On Thu, Oct 27, 2005 at 11:56:20AM +0100, Paul Moore wrote:
> ... and you generally shouldn't paste escaped values into SQL
> statements, but rather use bind variables in any case.

   Nice theory. Hard in practice. Python DB API drivers are poor at quoting
different data types. I am working on converting SQLObject to use
parametrized queries:

   http://svn.colorstudy.com/home/phd/SQLObject/paramstyles/

   and stumbled upon a major troubles in drivers. Low-level drives do a
poor job converting different types to SQL. For example, PySQLite1 does not
convert boolean values - it actually does

   query_string % parameters

in the code, and SQLite barfs on 'True'/'False' constants.

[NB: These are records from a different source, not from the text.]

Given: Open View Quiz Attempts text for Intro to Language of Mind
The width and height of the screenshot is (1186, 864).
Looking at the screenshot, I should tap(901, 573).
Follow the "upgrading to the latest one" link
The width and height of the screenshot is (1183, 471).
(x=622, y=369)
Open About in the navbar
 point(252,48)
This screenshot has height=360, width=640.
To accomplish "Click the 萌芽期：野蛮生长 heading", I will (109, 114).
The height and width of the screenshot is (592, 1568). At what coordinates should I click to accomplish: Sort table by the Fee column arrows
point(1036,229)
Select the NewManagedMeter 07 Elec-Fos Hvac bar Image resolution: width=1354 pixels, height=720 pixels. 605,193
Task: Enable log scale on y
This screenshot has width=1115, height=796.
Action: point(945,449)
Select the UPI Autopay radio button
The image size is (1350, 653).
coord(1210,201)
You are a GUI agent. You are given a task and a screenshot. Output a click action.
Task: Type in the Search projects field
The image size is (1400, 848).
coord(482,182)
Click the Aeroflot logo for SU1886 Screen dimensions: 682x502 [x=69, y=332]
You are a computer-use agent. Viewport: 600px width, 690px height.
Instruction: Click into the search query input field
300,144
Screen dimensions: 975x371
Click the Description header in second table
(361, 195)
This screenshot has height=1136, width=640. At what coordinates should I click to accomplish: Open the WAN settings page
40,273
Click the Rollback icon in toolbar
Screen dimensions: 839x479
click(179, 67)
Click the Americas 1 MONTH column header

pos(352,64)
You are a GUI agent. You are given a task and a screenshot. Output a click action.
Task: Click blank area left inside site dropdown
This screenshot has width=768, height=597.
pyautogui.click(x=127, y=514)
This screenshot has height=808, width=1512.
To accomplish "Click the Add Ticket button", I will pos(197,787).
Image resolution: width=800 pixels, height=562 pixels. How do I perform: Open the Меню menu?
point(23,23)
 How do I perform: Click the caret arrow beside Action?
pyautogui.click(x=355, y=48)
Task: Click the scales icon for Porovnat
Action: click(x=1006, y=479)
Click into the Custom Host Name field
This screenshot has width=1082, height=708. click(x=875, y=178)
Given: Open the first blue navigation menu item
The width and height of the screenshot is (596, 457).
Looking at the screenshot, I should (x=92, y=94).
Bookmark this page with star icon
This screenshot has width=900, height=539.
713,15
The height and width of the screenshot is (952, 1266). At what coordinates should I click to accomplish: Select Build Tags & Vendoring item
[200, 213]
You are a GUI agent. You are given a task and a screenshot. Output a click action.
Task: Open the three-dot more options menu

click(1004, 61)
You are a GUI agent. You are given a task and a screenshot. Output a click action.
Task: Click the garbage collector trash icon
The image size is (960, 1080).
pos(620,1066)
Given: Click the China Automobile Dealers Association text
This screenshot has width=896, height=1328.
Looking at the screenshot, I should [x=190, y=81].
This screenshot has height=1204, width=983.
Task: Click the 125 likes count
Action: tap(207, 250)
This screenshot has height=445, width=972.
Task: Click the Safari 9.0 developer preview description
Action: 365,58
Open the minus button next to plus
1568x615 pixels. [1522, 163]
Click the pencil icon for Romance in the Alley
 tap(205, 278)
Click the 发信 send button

   psycopg1 does not quote datetime and mxDateTime instances, so

cursor.execute("INSERT VALUES (?,?,?)", 'Yes', datetime.now(), True)

   is executed as

INSERT VALUES ('Yes', 2005-10-10 12:00:01, .t.)

   and Postgres of course aborts such a broken query. Date instances are
even more funny:

INSERT VALUES ('Yes', 2005-10-10, .t.)

   and Postgres report the error: "You are trying to insert an integer into
a DATE column; use cast."
   Yes, 2005-10-10 is an integer, 1985.

Oleg.
--
     Oleg Broytmann            http://phd.pp.ru/            phd@phd.pp.ru
           Programmers don't die, they just GOSUB without RETURN.